# What you need to do
Copy the lines below word for word.

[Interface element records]
▼

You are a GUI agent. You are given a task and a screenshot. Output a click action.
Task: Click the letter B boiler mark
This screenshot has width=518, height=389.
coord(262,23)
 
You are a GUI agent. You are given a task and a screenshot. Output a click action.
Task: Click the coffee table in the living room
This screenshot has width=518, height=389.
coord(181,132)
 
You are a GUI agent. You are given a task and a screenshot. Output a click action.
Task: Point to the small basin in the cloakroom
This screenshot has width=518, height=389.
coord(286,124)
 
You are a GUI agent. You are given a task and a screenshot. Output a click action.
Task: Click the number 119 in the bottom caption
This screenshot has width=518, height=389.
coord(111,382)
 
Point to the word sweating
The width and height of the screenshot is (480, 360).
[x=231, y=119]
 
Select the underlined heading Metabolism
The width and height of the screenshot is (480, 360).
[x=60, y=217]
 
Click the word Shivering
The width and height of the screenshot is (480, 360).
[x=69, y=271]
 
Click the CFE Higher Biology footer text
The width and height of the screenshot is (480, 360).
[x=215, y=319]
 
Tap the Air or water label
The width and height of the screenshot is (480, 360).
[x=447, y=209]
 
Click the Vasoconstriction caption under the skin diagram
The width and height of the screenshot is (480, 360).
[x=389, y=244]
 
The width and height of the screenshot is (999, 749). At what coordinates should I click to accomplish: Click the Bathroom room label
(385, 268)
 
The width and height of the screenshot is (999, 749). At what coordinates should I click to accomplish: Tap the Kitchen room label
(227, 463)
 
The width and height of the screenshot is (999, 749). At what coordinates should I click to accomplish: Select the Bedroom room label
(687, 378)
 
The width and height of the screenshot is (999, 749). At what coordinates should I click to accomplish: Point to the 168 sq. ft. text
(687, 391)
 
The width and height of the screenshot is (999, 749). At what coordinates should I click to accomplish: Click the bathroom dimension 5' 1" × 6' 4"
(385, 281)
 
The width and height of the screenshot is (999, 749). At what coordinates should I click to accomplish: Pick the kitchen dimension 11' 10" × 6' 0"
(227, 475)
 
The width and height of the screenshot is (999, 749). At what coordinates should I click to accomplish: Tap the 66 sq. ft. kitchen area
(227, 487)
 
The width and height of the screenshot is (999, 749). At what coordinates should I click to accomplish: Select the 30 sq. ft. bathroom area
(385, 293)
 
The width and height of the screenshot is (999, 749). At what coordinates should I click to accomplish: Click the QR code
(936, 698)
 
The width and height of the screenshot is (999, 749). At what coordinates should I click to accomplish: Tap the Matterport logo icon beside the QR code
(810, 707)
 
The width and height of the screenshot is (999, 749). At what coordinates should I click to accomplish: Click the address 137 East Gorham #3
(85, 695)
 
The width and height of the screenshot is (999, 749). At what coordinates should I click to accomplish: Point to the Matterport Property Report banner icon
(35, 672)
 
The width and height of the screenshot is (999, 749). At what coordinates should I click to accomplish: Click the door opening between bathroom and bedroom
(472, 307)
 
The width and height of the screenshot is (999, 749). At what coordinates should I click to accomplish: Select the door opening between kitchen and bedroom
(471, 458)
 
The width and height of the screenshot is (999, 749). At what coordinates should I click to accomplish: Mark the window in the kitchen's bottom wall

▲

# Full response
You are a GUI agent. You are given a task and a screenshot. Output a click action.
Task: Click the letter B boiler mark
This screenshot has width=518, height=389.
coord(262,23)
 
You are a GUI agent. You are given a task and a screenshot. Output a click action.
Task: Click the coffee table in the living room
This screenshot has width=518, height=389.
coord(181,132)
 
You are a GUI agent. You are given a task and a screenshot. Output a click action.
Task: Point to the small basin in the cloakroom
This screenshot has width=518, height=389.
coord(286,124)
 
You are a GUI agent. You are given a task and a screenshot. Output a click action.
Task: Click the number 119 in the bottom caption
This screenshot has width=518, height=389.
coord(111,382)
 
Point to the word sweating
The width and height of the screenshot is (480, 360).
[x=231, y=119]
 
Select the underlined heading Metabolism
The width and height of the screenshot is (480, 360).
[x=60, y=217]
 
Click the word Shivering
The width and height of the screenshot is (480, 360).
[x=69, y=271]
 
Click the CFE Higher Biology footer text
The width and height of the screenshot is (480, 360).
[x=215, y=319]
 
Tap the Air or water label
The width and height of the screenshot is (480, 360).
[x=447, y=209]
 
Click the Vasoconstriction caption under the skin diagram
The width and height of the screenshot is (480, 360).
[x=389, y=244]
 
The width and height of the screenshot is (999, 749). At what coordinates should I click to accomplish: Click the Bathroom room label
(385, 268)
 
The width and height of the screenshot is (999, 749). At what coordinates should I click to accomplish: Tap the Kitchen room label
(227, 463)
 
The width and height of the screenshot is (999, 749). At what coordinates should I click to accomplish: Select the Bedroom room label
(687, 378)
 
The width and height of the screenshot is (999, 749). At what coordinates should I click to accomplish: Point to the 168 sq. ft. text
(687, 391)
 
The width and height of the screenshot is (999, 749). At what coordinates should I click to accomplish: Click the bathroom dimension 5' 1" × 6' 4"
(385, 281)
 
The width and height of the screenshot is (999, 749). At what coordinates should I click to accomplish: Pick the kitchen dimension 11' 10" × 6' 0"
(227, 475)
 
The width and height of the screenshot is (999, 749). At what coordinates should I click to accomplish: Tap the 66 sq. ft. kitchen area
(227, 487)
 
The width and height of the screenshot is (999, 749). At what coordinates should I click to accomplish: Select the 30 sq. ft. bathroom area
(385, 293)
 
The width and height of the screenshot is (999, 749). At what coordinates should I click to accomplish: Click the QR code
(936, 698)
 
The width and height of the screenshot is (999, 749). At what coordinates should I click to accomplish: Tap the Matterport logo icon beside the QR code
(810, 707)
 
The width and height of the screenshot is (999, 749). At what coordinates should I click to accomplish: Click the address 137 East Gorham #3
(85, 695)
 
The width and height of the screenshot is (999, 749). At what coordinates should I click to accomplish: Point to the Matterport Property Report banner icon
(35, 672)
 
The width and height of the screenshot is (999, 749). At what coordinates should I click to accomplish: Click the door opening between bathroom and bedroom
(472, 307)
 
The width and height of the screenshot is (999, 749). At what coordinates should I click to accomplish: Select the door opening between kitchen and bedroom
(471, 458)
 
The width and height of the screenshot is (999, 749). At what coordinates should I click to accomplish: Mark the window in the kitchen's bottom wall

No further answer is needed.